In most instances, there is flexibility in how assessments are done. The findings of an initial assessment may be updated in a reassessment, which can be a new assessment or, in certain areas, a targeted review in which only selected elements of individual standards are evaluated based on pre-specified (for example, risk-based) criteria. FTEs allow for modular assessments covering individual pillars of the Fiscal Transparency Code, which facilitate greater focus on the most pressing transparency issues. The generic DQAF may be applied to seven dataset-specific frameworks. In the case of AML/CFT, all jurisdictions that have joined the FATF network (i.e., the majority of the Fund and World Bank membership) have agreed to undergo regular assessments against the standard. The first assessment is comprehensive—the follow-up assessment (which should take place five years after the first assessment under the prevailing standard)—will be targeted. The findings of the assessment (or, in due course, targeted follow-up assessments) are used in all relevant work streams (e.g., Fund surveillance, capacity development on AML/CFT). Countries are responsible for implementing the recommendations from a standards assessment or review (whether in a ROSC, FSAP, or FTE, etc.) and many request technical assistance from the IMF and other international bodies to do so.
Participation in the S&C initiative through a request for ROSCs and FTEs is voluntary.

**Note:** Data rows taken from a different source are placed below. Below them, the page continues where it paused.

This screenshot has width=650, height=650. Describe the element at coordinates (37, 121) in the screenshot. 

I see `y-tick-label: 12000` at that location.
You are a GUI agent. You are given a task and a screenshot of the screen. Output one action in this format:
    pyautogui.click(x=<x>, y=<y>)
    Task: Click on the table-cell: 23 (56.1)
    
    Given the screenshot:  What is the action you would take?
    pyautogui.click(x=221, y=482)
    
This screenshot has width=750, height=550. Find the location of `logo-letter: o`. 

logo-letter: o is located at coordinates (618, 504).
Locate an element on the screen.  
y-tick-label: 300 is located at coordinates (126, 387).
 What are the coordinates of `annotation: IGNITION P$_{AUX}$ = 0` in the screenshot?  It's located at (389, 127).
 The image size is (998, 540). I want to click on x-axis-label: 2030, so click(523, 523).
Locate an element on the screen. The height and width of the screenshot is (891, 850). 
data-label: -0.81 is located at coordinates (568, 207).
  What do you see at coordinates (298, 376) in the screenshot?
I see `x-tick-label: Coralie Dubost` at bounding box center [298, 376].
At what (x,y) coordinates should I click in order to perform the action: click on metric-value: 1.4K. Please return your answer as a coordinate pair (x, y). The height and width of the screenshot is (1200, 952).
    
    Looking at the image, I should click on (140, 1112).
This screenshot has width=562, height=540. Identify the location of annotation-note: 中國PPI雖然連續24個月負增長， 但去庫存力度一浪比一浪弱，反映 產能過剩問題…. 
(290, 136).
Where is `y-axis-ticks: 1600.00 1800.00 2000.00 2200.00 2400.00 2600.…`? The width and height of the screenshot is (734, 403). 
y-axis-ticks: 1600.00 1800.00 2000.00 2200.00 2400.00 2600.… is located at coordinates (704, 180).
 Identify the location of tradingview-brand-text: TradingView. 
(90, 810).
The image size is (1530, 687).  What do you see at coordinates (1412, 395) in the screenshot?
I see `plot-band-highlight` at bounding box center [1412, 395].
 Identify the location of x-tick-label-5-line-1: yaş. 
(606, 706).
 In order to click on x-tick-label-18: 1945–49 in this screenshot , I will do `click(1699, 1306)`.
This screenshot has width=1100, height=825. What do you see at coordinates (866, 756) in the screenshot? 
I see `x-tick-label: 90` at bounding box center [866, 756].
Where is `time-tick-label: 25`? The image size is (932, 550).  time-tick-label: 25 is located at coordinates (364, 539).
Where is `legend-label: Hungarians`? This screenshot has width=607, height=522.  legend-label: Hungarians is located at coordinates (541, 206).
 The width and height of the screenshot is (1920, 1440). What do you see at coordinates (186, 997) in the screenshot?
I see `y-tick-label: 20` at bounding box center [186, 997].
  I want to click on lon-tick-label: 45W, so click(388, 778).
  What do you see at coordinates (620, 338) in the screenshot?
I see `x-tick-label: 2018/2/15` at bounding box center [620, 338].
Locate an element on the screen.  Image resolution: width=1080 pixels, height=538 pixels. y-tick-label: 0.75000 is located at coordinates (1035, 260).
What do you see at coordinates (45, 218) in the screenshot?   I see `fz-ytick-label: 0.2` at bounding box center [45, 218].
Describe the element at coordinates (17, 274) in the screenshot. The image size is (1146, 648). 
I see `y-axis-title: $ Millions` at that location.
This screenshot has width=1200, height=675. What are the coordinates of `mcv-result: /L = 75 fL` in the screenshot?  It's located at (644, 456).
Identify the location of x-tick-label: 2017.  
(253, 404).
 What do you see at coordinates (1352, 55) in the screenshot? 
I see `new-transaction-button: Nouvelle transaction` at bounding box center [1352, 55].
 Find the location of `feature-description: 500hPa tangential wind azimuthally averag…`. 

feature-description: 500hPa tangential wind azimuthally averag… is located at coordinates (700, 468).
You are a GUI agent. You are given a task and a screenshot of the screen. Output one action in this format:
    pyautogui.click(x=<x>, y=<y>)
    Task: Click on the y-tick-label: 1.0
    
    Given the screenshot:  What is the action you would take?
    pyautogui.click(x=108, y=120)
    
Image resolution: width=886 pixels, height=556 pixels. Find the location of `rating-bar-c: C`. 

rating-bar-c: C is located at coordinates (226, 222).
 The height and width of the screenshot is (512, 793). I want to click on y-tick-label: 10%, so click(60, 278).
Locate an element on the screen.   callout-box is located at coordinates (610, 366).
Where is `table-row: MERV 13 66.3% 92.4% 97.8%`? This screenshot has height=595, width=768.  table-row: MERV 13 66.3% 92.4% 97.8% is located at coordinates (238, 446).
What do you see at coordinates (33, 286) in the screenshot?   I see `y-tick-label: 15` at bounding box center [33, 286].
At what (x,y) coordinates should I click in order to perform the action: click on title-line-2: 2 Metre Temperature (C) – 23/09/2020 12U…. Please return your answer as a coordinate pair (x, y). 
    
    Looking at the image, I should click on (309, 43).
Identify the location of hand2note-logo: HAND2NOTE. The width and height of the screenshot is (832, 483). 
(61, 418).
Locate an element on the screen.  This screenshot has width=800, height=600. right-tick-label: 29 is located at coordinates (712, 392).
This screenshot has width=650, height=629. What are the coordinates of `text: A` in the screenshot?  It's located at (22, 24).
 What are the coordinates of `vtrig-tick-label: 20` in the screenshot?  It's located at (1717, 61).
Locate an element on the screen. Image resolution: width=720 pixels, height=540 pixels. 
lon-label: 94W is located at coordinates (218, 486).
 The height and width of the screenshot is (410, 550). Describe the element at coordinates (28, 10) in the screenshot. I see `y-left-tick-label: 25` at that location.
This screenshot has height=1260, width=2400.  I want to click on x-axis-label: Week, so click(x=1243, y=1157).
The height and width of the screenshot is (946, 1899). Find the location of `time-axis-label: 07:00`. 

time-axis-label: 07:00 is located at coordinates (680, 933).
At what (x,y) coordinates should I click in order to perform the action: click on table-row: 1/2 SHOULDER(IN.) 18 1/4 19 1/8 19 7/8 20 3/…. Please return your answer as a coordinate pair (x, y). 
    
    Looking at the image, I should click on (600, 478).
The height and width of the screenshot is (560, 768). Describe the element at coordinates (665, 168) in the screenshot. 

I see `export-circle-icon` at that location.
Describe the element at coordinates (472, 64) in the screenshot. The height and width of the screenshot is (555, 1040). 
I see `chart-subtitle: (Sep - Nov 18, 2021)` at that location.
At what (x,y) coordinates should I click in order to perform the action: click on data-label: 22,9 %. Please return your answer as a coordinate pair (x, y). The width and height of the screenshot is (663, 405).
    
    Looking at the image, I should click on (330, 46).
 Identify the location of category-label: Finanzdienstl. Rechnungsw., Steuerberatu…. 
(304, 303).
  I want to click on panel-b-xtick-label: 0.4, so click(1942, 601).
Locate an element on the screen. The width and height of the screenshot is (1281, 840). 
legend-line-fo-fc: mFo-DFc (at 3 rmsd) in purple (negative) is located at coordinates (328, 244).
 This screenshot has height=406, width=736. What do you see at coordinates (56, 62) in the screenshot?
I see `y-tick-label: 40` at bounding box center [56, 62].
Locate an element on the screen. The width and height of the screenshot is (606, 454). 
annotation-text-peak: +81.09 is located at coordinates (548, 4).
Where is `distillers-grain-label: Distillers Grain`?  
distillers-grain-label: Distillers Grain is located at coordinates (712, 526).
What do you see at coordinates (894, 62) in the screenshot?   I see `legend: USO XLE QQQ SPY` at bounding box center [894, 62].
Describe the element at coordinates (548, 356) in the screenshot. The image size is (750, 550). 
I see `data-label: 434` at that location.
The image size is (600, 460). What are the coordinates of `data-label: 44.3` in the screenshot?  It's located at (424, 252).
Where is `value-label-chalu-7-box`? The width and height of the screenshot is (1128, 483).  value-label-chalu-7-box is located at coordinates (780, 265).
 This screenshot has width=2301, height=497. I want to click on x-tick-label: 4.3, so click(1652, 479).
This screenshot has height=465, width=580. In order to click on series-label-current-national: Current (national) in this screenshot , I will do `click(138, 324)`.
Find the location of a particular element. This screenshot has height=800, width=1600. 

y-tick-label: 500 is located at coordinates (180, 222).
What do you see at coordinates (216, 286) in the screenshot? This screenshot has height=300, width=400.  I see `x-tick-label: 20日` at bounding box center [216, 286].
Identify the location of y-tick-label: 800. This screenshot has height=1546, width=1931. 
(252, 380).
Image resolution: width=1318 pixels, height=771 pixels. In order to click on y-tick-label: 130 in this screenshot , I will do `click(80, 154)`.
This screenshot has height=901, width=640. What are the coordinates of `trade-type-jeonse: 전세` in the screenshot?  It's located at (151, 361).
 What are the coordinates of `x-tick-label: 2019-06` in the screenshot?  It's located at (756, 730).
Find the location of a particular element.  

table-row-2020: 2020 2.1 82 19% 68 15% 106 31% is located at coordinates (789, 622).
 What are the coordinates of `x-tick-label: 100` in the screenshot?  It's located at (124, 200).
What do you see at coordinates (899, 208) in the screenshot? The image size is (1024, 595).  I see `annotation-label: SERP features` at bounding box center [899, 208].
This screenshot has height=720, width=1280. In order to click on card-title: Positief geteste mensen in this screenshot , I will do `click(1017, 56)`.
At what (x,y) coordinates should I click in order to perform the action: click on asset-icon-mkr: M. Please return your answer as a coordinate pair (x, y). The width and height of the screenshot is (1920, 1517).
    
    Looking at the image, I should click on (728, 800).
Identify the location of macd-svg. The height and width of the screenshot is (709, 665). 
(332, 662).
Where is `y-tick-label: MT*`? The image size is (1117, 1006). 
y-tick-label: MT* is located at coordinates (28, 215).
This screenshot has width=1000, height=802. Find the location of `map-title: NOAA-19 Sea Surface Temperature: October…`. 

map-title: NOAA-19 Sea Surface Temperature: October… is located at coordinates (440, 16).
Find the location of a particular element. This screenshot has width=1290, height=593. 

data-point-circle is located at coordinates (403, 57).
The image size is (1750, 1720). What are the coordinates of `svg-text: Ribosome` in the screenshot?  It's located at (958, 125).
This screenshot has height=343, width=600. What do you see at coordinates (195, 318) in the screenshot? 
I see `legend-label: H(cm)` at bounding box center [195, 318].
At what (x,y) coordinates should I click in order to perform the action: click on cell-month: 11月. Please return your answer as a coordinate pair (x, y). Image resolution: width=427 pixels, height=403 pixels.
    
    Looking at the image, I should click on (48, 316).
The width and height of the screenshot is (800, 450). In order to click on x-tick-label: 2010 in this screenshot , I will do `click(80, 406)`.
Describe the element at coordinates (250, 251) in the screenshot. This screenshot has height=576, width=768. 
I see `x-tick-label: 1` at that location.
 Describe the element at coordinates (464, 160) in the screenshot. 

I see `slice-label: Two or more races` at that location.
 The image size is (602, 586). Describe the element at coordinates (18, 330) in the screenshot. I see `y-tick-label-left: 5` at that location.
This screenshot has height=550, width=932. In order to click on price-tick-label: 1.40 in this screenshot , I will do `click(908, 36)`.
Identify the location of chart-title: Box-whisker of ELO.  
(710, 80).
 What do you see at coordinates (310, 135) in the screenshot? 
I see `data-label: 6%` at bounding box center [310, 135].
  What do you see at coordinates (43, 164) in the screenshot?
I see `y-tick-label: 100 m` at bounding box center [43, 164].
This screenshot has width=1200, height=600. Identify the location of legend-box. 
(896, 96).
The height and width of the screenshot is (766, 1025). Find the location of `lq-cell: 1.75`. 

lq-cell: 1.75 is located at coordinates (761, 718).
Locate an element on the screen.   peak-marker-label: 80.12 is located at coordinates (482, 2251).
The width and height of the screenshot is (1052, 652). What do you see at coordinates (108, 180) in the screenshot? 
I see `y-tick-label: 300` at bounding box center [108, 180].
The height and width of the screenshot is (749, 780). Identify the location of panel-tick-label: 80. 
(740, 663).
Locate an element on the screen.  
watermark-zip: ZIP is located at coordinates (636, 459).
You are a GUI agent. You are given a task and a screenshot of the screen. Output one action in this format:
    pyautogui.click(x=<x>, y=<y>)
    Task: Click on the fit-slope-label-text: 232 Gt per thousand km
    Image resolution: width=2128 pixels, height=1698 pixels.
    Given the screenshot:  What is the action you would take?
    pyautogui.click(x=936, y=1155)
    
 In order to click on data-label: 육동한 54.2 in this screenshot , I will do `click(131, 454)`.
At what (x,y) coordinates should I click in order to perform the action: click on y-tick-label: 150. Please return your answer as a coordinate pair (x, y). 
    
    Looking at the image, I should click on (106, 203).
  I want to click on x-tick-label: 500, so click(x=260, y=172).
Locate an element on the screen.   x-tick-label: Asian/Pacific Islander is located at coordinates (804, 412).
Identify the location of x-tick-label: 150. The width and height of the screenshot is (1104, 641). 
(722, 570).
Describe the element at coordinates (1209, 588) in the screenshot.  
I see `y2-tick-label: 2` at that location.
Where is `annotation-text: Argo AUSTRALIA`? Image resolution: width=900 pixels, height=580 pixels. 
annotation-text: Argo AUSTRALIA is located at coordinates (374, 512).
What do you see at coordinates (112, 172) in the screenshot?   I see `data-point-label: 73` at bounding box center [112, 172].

The publication of Fund ROSCs and FTEs is also voluntary, but presumed. Most of the IMF’s member countries have completed one or more ROSCs. As of end-December 2016, about 1,400 S&C outputs (mainly ROSCs) have been produced. 73 percent of ROSCs completed through end-2016 were published. As of end-March 2017, 21 FTEs have also been conducted—15 of which have been published—covering countries across a range of regions and income levels.